A constant theme in my research is compaesani, which translates to “fellow villagers” and for our purposes indicates men who came from the same Sicilian hometown, though sometimes compaesani identity can be more regional in nature. Members themselves have used the shorter term paesani for this designation of identity, frequently with the last vowel dropped, though common use among Italian-Americans today tends to refer to anyone with Italian heritage. It’s important to make a distinction not only between Italians and Sicilians in a mafia context, but also between each Sicilian province, comune, or even neighborhood in the case of Palermo citta.
Nicola Gentile refers almost obsessively to the Sicilian hometowns of his friends, enemies, and other associates in Cosa Nostra and this is not a coincidence. Even later members with Sicilian origins are aware of some of these connections despite them having little impact on their daily lives in today’s American mafia. Americanization did fundamentally change relationships within the mafia, though this was a gradual process and appears to have occurred in phases, with initial US Families appearing to be formed around compaesani ties, expanding to include multiple compaesani groups within one Family, and eventually making way for Calabrians and Neapolitans, ultimately taking on a more “Italian-American” identity. Not all groups were as quick to abandon these roots, however, and there is evidence these elements have continued to exist to varying degrees within the Gambino, Bonanno, and DeCavalcante Families into modernity.

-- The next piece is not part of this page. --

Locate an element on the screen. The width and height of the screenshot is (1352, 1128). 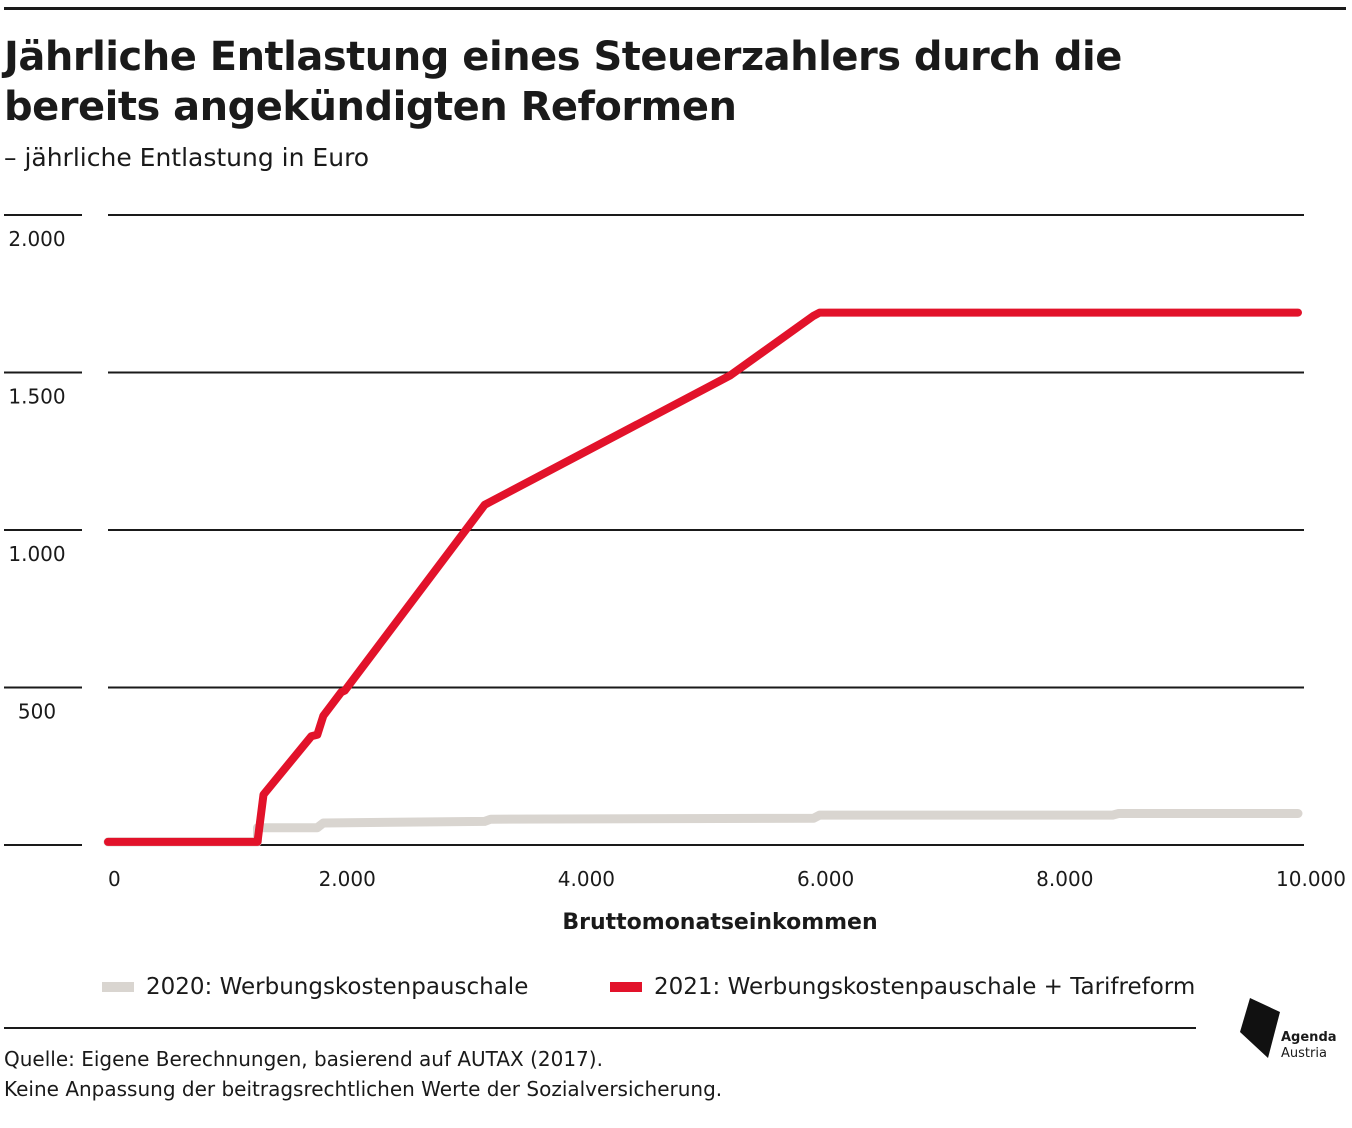
x-tick-label: 10.000 is located at coordinates (1311, 879).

Some of the language used by American Cosa Nostra groups may draw from these hometown dynamics, including the term borgata. This emphasis on hometown-based relationships influenced formal affiliation, created Cosa Nostra’s sub-networks, and informed general association between American members even in different cities and abroad with their native Sicily. Mafiosi of course had close relationships with members from other compaesani groups and there are exceptions to these formative patterns, as the mafia thrives on making new connections points and expanding them under the cover of their umbrella organization, but dissecting the history of Cosa Nostra organizations and their interactions often reveals its atomic element: compaesani. The different cells of the Cosa Nostra organism in many cases were defined by this identity.

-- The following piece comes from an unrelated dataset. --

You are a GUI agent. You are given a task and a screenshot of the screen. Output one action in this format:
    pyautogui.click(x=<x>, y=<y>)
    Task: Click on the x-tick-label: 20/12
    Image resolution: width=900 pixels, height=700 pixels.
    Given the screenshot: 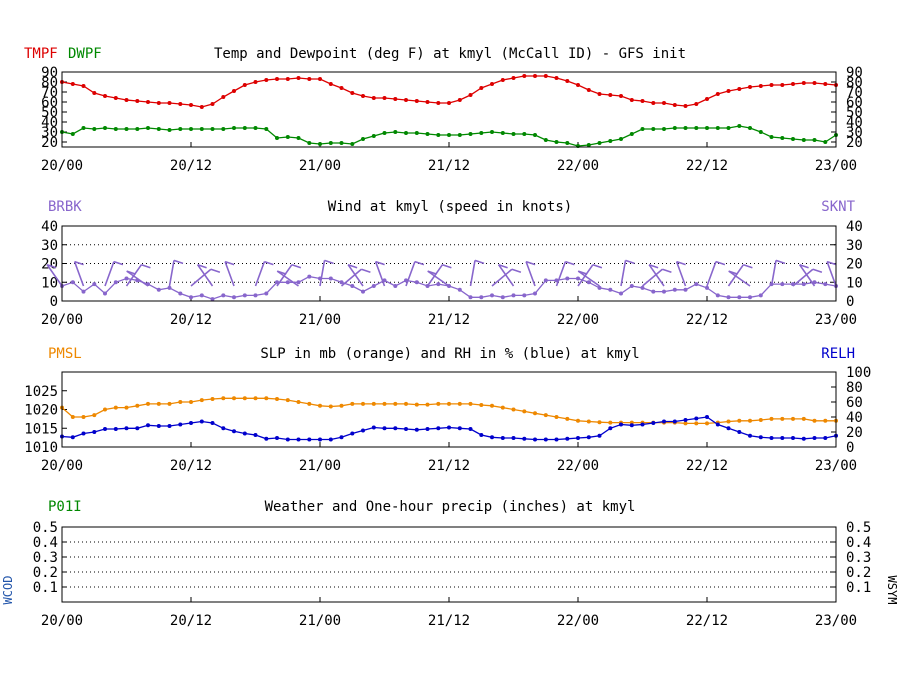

This episode discusses various aspects of this tendency while exploring the general influence of the phenomenon, how it connects the history of American and Sicilian branches of Cosa Nostra to one another and impacts mafia politics. It is a key piece of the puzzle when attempting to understand the organization from the outside. This piece interlocks with many of the mafia’s other shapes, providing a glimpse of the puzzle’s central image.